Strage di via dei Georgofili, una ferita aperta nel cuore di Firenze

Un Fiorino imbottito di tritolo esplode in via dei Georgofili. Cinque i morti: una famiglia rimasta intrappolata nel crollo di Torre delle Pulci e uno studente di architettura. Il mittente dell’attentato era Cosa Nostra.

27 maggio 1993. L’orologio aveva da poco segnato l’una di notte, quando una violenta esplosione desta Firenze dal sonno. Un Fiorino rubato la sera prima in via della Scala e imbottito con più di 250 chili di tritolo, nitroglicerina e pentrite – una miscela simile a quella usata in via d’Amelio a Palermo – salta in aria e colpisce al cuore la città. Era parcheggiato in via dei Georgofili, un vicolo che aveva preso il nome dall’Accademia fondata dall’abate Ubaldo Montelatici per promuovere gli studi sull’agricoltura (georgofilo significa proprio cultore degli studi agrari). Una strage, l’ennesima in una Italia che aveva già pianto morti illustri.

La Torre del Pulci crolla, tre piani di storia si sbriciolano seppellendo sotto le macerie la famiglia Nencioni (mamma Angela, custode dell’Accademia, papà Fabrizio e le figlie piccole Caterina e Nadiao). I palazzi vicini presero fuoco. Tra le persone che persero la vita c’è anche il giovane studente di architettura Dario Capolicchio che morì carbonizzato nel rogo del suo appartamento. Francesca Chelli, la fidanzata, riuscirà a salvarsi. 48 persone rimasero ferite, alcune trafitte dalle schegge di vetro. Per strada si sentono solo i sussurri di chi, in lacrime, chiede aiuto e le sirene che attraversano la città segno che qualcosa di brutto era accaduto.

Una tragedia. In un primo momento si pensò che la strage fosse stata causata da una fuga di gas, ma l’orore di “polvere da sparo” era inequivocabile. All’alba fu chiara la verità. Era stata una bomba a ferire Firenze.

Il bersaglio dell’attentato pare fosse la storica Galleria degli Uffizi. Mai prima di allora era stato colpito il patrimonio storico-artistico, i tesori di inestimabile valore. Molti capolavori presenti nel Corridoio realizzato da Giorgio Vasari furono danneggiati irreparabilmente come “I giocatori di carte”, di Bartolomeo Manfredi.

Le indagini portarono a Cosa Nostra

I mandanti? Il clan dei corleonesi di Totò Riina.
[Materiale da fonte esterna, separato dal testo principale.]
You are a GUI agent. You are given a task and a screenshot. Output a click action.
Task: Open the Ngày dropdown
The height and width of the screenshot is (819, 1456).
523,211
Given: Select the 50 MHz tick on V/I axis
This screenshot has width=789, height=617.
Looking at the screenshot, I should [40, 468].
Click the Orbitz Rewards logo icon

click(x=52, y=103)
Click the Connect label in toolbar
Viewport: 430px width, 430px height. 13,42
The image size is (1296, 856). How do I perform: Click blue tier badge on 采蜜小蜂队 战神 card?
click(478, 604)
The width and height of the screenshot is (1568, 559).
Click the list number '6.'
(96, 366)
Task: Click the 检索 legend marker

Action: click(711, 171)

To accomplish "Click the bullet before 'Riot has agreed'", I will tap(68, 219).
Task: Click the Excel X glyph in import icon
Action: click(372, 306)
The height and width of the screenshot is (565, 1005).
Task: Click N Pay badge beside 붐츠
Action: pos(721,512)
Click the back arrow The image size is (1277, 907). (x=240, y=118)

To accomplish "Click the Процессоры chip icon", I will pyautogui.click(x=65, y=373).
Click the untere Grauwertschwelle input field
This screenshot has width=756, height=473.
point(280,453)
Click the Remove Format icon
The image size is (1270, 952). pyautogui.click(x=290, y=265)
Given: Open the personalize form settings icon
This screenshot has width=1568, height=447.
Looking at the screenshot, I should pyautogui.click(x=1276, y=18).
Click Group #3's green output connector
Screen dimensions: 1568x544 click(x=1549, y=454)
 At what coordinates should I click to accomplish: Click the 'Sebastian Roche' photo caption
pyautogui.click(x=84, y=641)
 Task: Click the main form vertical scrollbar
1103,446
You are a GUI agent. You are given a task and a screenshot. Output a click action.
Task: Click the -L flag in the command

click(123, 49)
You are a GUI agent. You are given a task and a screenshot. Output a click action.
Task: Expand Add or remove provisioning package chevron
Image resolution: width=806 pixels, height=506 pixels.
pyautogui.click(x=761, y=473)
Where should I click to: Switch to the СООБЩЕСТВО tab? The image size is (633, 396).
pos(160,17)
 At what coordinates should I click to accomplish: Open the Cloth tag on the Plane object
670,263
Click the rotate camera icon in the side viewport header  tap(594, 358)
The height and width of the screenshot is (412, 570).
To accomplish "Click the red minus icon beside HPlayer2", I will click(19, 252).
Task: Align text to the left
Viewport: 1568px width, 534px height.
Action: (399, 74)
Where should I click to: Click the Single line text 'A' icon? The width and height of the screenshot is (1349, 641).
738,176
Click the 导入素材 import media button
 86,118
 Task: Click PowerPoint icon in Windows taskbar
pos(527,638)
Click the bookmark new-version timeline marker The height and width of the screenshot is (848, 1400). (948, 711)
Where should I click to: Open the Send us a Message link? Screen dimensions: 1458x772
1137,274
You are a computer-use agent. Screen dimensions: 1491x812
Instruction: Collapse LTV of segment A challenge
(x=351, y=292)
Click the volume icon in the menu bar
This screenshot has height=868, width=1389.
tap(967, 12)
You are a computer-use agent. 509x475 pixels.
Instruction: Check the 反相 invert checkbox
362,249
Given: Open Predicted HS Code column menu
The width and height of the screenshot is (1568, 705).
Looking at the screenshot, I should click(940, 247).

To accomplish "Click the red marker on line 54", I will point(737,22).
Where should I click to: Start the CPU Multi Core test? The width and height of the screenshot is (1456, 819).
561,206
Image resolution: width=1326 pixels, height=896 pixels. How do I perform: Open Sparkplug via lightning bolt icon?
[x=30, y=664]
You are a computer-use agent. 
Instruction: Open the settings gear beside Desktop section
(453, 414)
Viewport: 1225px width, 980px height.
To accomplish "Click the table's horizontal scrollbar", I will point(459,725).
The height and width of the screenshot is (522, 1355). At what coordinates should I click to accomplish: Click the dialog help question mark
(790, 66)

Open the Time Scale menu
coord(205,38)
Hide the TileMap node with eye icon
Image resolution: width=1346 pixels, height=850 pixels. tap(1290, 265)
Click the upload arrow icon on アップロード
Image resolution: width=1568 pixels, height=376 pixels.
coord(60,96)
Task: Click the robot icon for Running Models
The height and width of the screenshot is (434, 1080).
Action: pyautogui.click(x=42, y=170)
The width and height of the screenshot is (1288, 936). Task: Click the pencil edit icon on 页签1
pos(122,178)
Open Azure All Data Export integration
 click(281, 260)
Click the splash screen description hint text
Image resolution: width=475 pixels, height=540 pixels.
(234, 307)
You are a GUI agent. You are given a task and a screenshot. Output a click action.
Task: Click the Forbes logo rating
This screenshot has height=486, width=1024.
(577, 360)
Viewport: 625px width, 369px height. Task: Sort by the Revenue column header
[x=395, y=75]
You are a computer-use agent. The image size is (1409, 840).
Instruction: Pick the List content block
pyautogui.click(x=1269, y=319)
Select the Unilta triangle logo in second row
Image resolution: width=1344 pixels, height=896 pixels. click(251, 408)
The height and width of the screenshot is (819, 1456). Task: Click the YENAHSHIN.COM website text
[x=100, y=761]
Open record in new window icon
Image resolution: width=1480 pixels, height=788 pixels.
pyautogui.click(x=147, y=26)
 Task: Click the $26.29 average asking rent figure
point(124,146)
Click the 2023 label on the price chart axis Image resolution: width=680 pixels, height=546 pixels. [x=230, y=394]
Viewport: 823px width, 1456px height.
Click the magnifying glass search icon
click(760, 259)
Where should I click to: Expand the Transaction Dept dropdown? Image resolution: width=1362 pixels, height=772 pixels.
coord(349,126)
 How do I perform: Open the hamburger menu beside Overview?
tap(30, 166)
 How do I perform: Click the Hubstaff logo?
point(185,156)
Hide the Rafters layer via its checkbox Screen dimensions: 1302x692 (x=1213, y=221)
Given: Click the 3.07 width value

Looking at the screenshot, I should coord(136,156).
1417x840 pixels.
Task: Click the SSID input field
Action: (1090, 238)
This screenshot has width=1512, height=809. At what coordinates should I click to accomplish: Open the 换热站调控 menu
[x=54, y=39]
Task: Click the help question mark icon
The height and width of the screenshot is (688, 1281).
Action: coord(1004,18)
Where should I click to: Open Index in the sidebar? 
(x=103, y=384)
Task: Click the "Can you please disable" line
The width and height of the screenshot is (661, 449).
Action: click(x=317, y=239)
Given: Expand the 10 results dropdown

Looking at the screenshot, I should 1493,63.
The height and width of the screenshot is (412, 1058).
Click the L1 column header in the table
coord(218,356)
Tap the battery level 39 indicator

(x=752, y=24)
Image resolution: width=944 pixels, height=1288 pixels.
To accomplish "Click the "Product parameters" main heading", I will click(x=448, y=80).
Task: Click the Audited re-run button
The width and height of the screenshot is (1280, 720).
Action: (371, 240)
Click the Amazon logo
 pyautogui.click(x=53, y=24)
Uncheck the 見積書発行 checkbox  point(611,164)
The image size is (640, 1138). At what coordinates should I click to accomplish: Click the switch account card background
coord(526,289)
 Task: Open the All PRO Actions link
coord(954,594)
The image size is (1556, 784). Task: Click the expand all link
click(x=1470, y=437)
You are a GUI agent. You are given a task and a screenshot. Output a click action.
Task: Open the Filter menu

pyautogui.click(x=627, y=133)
La strage era stata voluta come risposta di Cosa Nostra all’applicazione dell’articolo 41 bis che prevedeva il carcere duro e l’isolamento per i mafiosi.

Analoghi attentati andarono in scena nella notte tra il 27 e 28 luglio 1993 a Roma (alle chiese di San Giovanni in Laterano e San Giorgio al Velabro) e a Milano in via Palestro, dove persero la vita altre 5 persone: tre pompieri ed un vigile urbano, intervenuti sul posto, e un immigrato marocchino che dormiva su una panchina.

Per la ricostruzione dei fatti di via dei Georgofili furono fondamentali le dichiarazioni di Pietro Carra, Gaspare Spatuzza, Vincenzo e Giuseppe Ferro, tutti mafiosi o legati a famiglie mafiose. Ma c’era e continua ad esserci un’ombra. Come spiegò anche Giovanni Brusca, pentito di rango, gli obiettivi di Cosa Nostra erano sempre stati uomini delle istituzioni e mai si era pensato ad un attacco al patrimonio artistico e storico. Attacco che pare fu ‘suggerito’ dall’esterno, ma da chi?

«Cosa Nostra non ha la mente fina di mettere un’autobomba come quella di Firenze» aveva detto Salvatore Cancemi, il reggente della famiglia mafiosa di Porta Nuova che due mesi dopo la strage di Firenze si consegnò ai carabinieri.

I danni economici furono enormi: per ricostruire la Torre dei Pulci, riparare la Chiesa dei Santi Stefano e Cecilia, il complesso degli Uffizi e restaurare le opere danneggiate, furono spesi più di 30 miliardi di lire.